Am a complete wet blanket?!

I have recently lost my Dad.
I am 36 and this was not unexpected, he had been terminally ill for 8 years and had dodged death two times before he passed in Jan 2022.
It was not a normal father daughter relationship and there are very mixed emotions about his passing.
I find myself feeling weak and silly for being as impacted as I am and feel I should be stronger and more able than I find myself currently.
I feel very alone in that and feel I can’t really tell those close how I feel.
I am a people pleaser and usually look after others and struggle when I’m in this place and can’t.
I also feel a great deal of guilt that I can’t work currently - I work in mental health and don’t have the resilience/tolerance to support others at this time.

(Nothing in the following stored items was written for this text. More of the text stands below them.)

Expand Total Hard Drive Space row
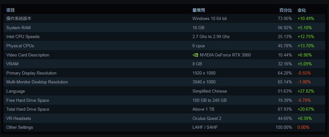The width and height of the screenshot is (329, 137). pyautogui.click(x=164, y=109)
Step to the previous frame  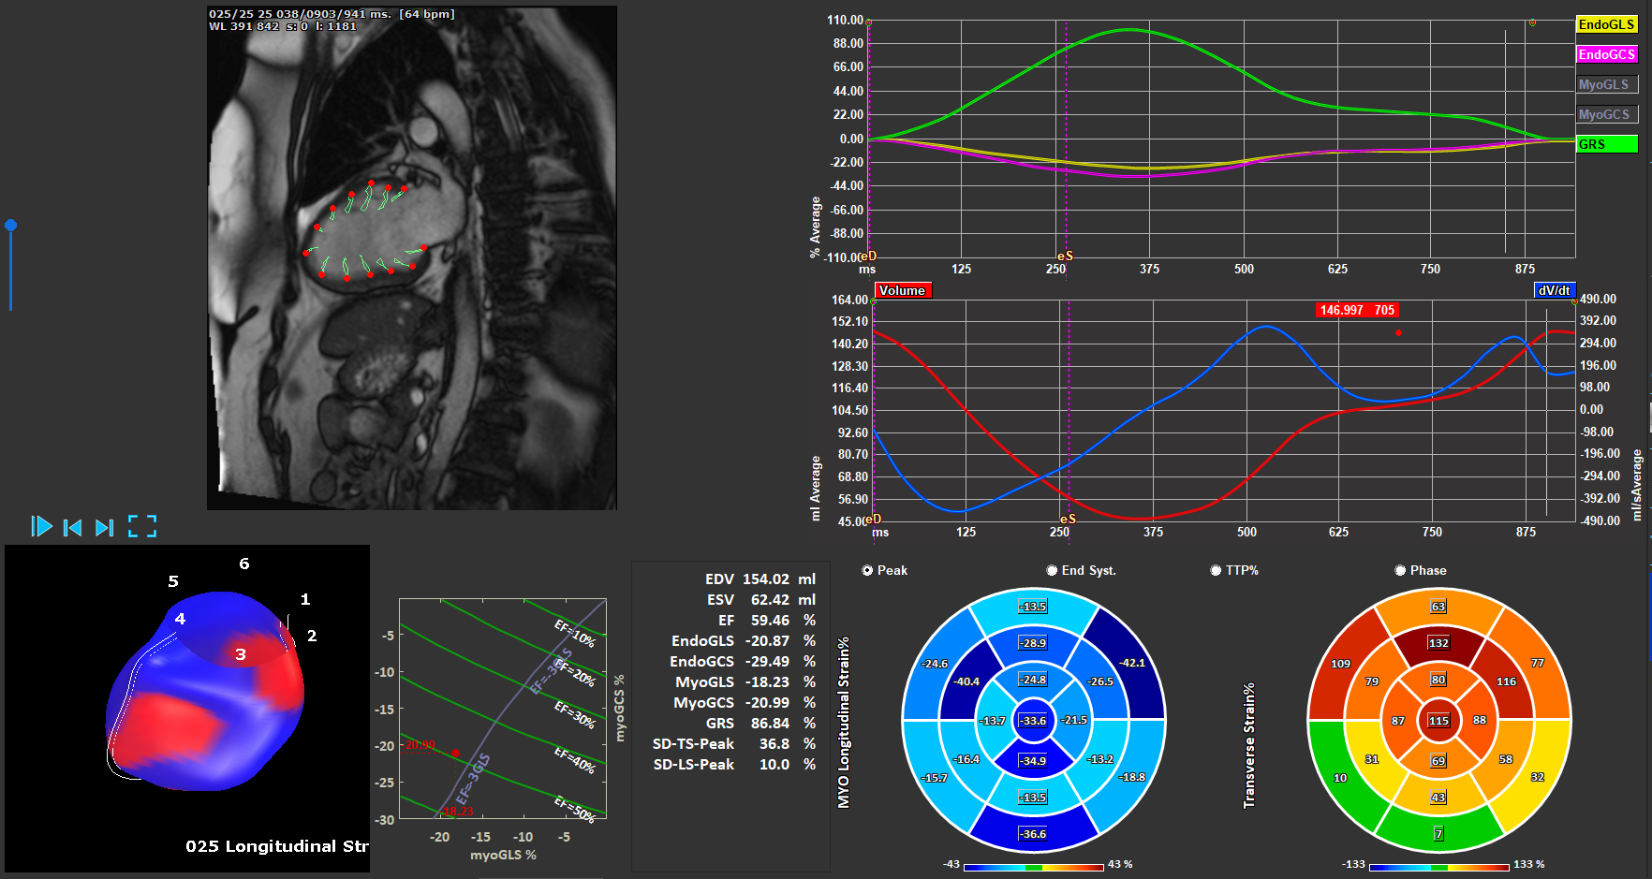coord(72,527)
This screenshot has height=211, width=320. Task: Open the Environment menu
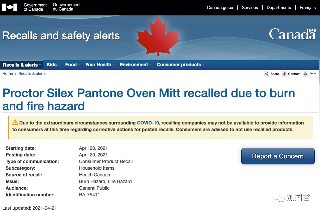(135, 65)
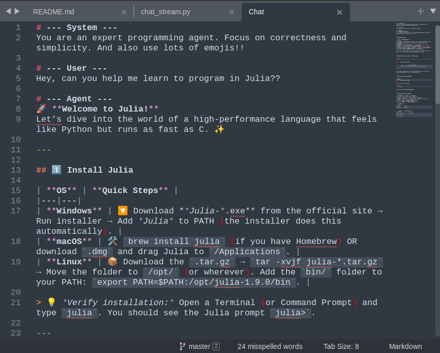Click the badge showing 2 next to master
Viewport: 440px width, 353px height.
point(216,346)
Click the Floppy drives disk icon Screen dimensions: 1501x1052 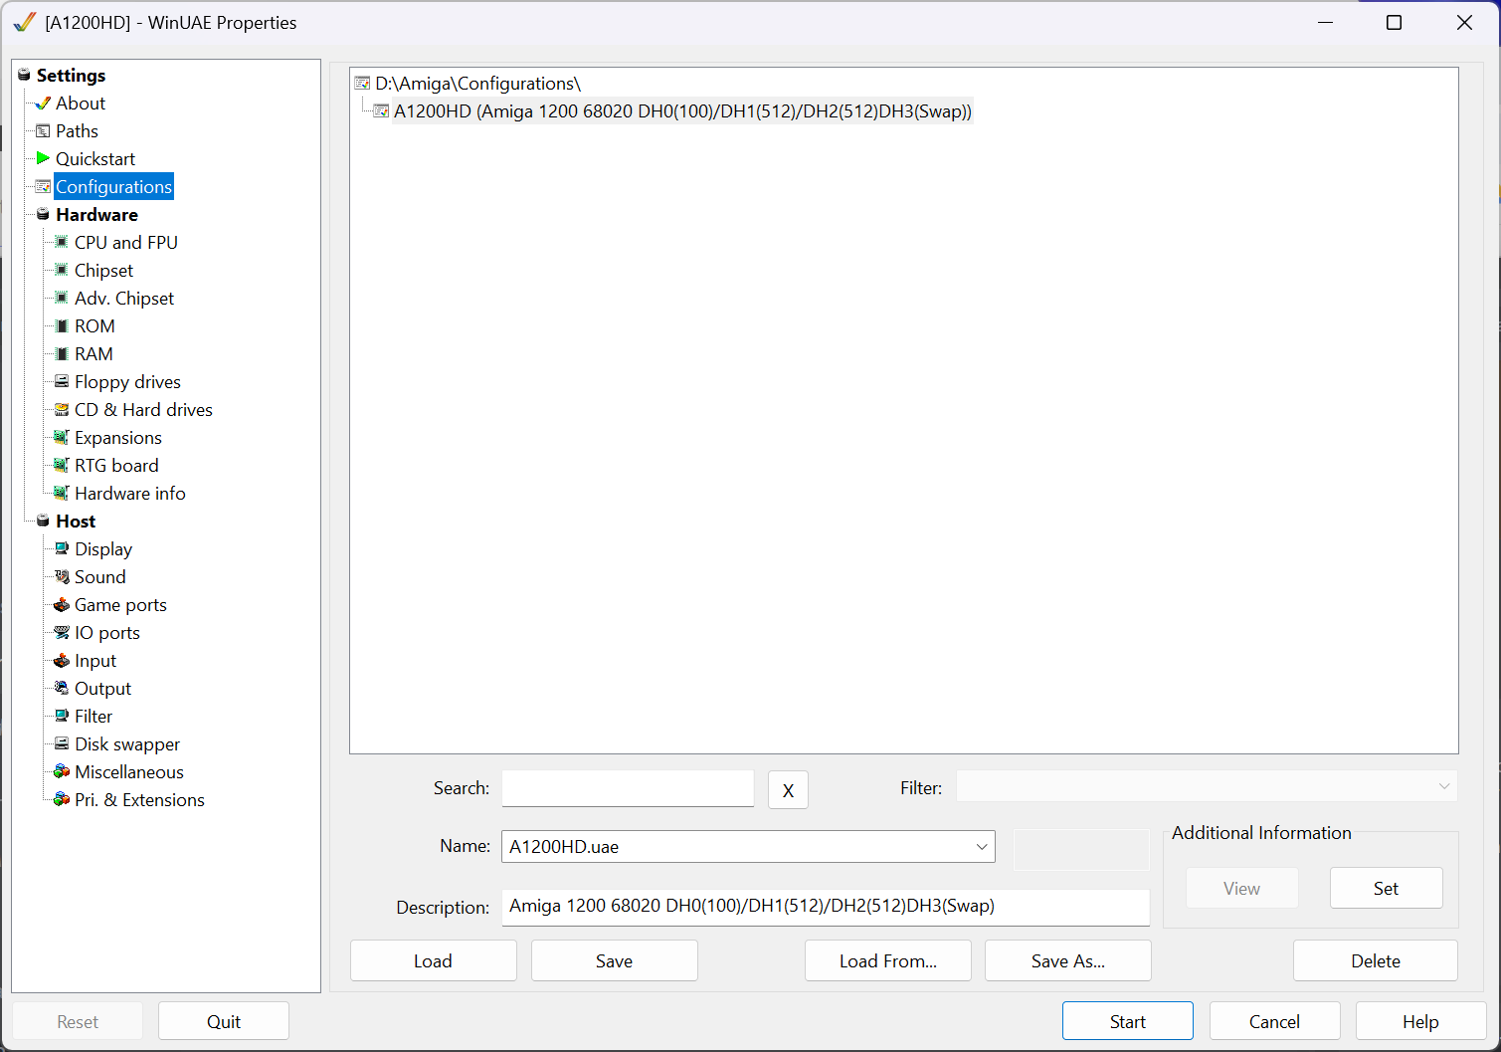[x=62, y=381]
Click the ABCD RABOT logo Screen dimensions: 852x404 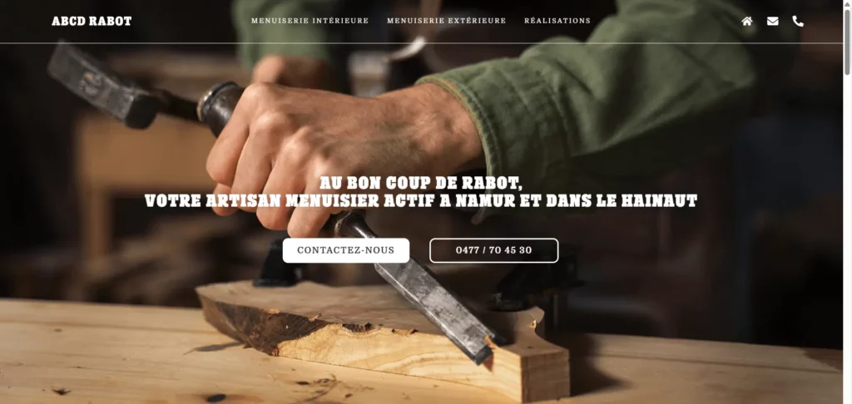tap(92, 21)
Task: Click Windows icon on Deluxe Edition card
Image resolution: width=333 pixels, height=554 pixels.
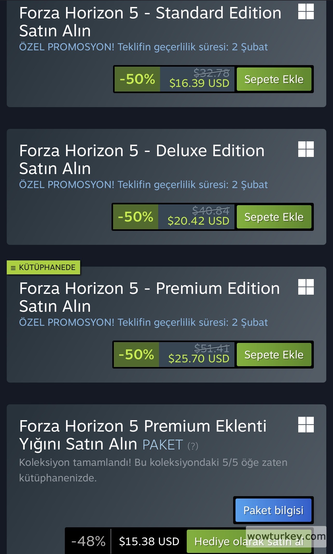Action: 306,149

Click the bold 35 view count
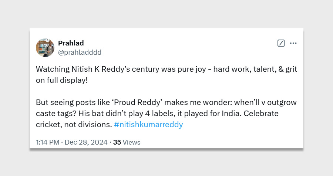tap(117, 142)
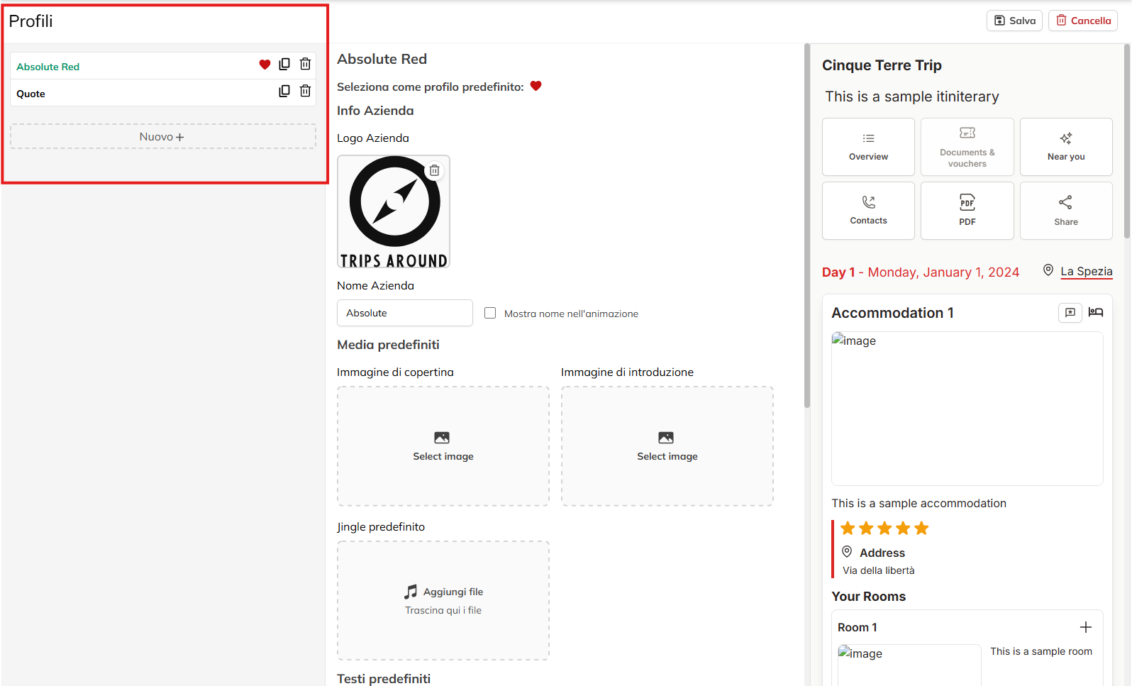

I know, reading this, exactly what I would say to others who were saying such things about themselves when going through a grieving process, but I just can’t deal with the fact that there is no “normal” in this and that I am processing this so differently to my siblings for example.
I know I am someone who feels deeply and I know dealing with much of this now (with time and space to do so) will probably be a positive in the long run - but why are others back on their feet and cracking on far better?
It’s worth mentioning that I am also having therapy for this so seeking out further support on here also feels very self indulgent, but hay ho, I’ve found myself here, I’ve found myself typing, I feel very self conscious, but this is happening.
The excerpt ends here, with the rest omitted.